To date, several efforts have been made to reveal the gut microbiota changes after M. tuberculosis infection using murine models or clinical samples (Dubourg et al., 2013; Winglee et al., 2014; Luo et al., 2017; Namasivayam et al., 2017; Wipperman et al., 2017). However, whether there are microbiota signatures in gut microbial composition or metabolic potentials that can discriminate healthy from M. tuberculosis infection has not been evaluated. Here, we characterized changes of the gut microbiota in the fecal samples of clinical pulmonary TB patients. We observed dramatic alterations in the structure and metabolic pathways of the gut microbiota in the TB patients, and showed that the gut bacterial signatures have the potentials to be used for discriminating healthy from TB patients.

Materials and Methods

Study Cohort

We first sequenced the metagenomes of 61 fecal samples acquired from 31 healthy controls (C group) and 30 TB patients (P group). Then another 16 patients were sequenced and used as the patient group (Test-P) in the testing dataset in the subsequent discrimination model. All the 46 subjects in the P group were newly diagnosed with active pulmonary TB prior to anti-TB treatment. Patients suffering from other serious diseases were excluded. The subjects were diagnosed with TB by assessing symptoms, including the results of acid-fast bacilli (AFB) smear microscopy, culture, the T-SPOT.TB test and a chest radiograph. Drug-susceptibility testing was performed as described previously (Zhao et al., 2012). This study was approved by local ethics committees (Beijing Chest Hospital, Capital Medical University, China), and written informed consent was obtained from all participants.

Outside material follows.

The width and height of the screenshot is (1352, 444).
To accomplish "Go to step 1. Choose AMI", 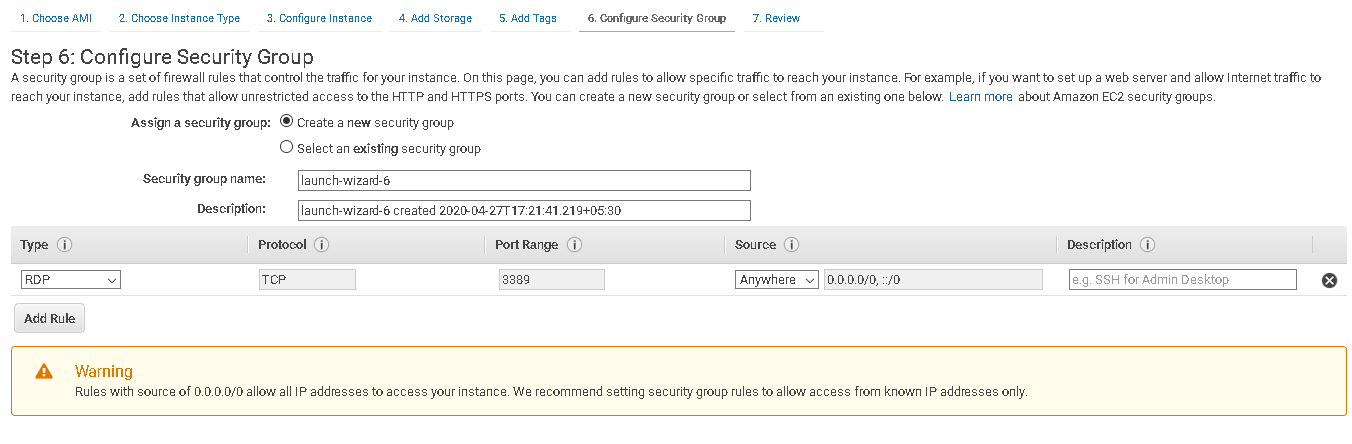I will (55, 18).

Stool Sample Collection and DNA Extraction

Fresh stool samples from the healthy controls and the patients were collected using collection tubes containing stool DNA stabilizer provided in the PSP® Spin Stool DNA Plus Kit (Stratec Molecular, Germany), and stored at −20°C until DNA extraction. Metagenomic DNA was extracted from 200 mg of feces by using the recommended kit per the manufacturer.

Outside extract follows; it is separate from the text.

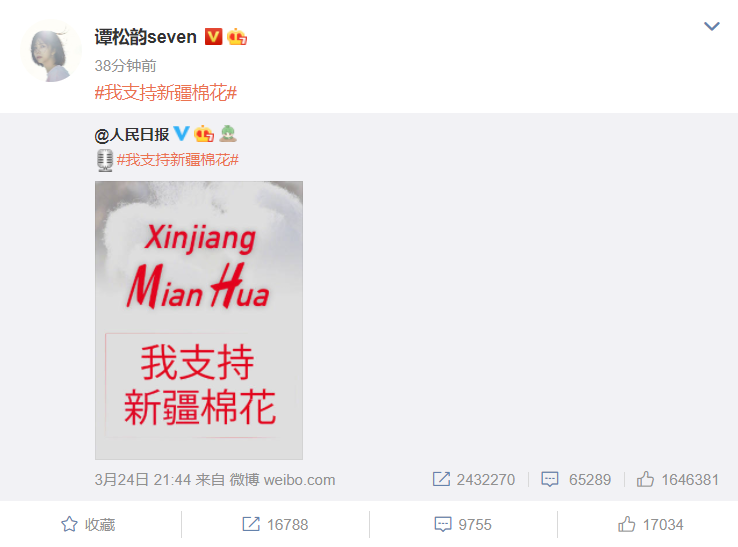Toggle 收藏 favorite star
Screen dimensions: 738x547
click(88, 524)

Metagenomic Sequencing and Data Processing

The DNA sequencing libraries with insert sizes of 350 bp were constructed following the manufacturer's instructions (Illumina). The libraries were then paired-end sequenced on the HiSeq 2500 Illumina sequencers. The raw sequencing data were processed using the MOCAT2 (Kultima et al., 2016) pipeline to remove low-quality reads, adapters and human DNA contamination. In brief, reads were trimmed using a length cut off of 30 and a quality cut-off of 20. Next, the trimmed reads were then screened against Illumina adapter sequences with an e-value of 0.01, and against the human genome sequence with a 90% identity cut-off. After filtering, approximately 5 GB of clean data for each sample was obtained on average. For functional profiling, genes were predicted and clustered into reference gene catalogs after the clean data was assembled. The taxonomic assignment and abundance estimation were performed with MetaPhlAn2 (Truong et al., 2015) using default parameters.

Microbial Diversity and Enterotype Analysis

The within-sample (α) diversity of samples was calculated using the Shannon index based on the species profile. The distance between samples (β diversity) was estimated by Non-metric multidimensional scaling (NMDS) analysis based on the relative abundance of genera.

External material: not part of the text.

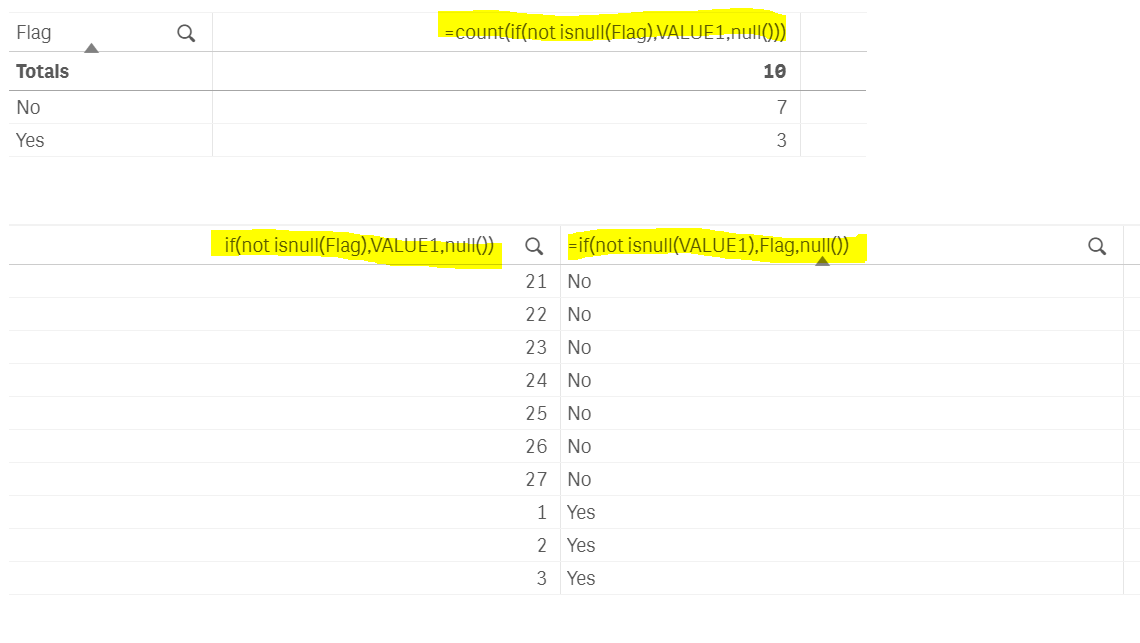Select the cell with value 1 in the detail table
Image resolution: width=1140 pixels, height=643 pixels.
pyautogui.click(x=541, y=512)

Functional Profiling and Metabolic Pathway Analysis

Metabolic pathway analysis was performed using clean data and the program HUMAnN2 (Abubucker et al., 2012), which uses the MetaCyc Metabolic Pathway Database (Caspi et al., 2015) for annotation. MetaCyc currently contains 2526 experimentally elucidated metabolic pathways involved in both primary and secondary metabolism.

Random Forest Model Construction and Validation

For discrimination analysis using the random forest package in R, a random forest classifier was trained on the species abundance profile of the C (n = 31) and P (n = 30) groups. Five repeats of 10-fold cross-validation were performed to select the optimal number of species used for the model. The random forest variable importance by mean decrease in accuracy and in gini was calculated. The first three species with the lowest cross-validation errors were used for the predictive model construction, in which the receiving operational curve (ROC) was analyzed and the area under the ROC (AUC) was calculated. To evaluate the discriminatory ability of the model, an independent dataset comprised of 16 patients (Test-P group, mentioned above) and 30 healthy controls (Test-H group) was used for validation. The 30 controls were randomly selected from the healthy control group used in a type 2 diabetes (T2D) cohort study reported previously (Qin et al., 2012). The original sequencing data from these samples were downloaded from NCBI database and then taxonomically profiled using the same procedure applied for our samples as described above.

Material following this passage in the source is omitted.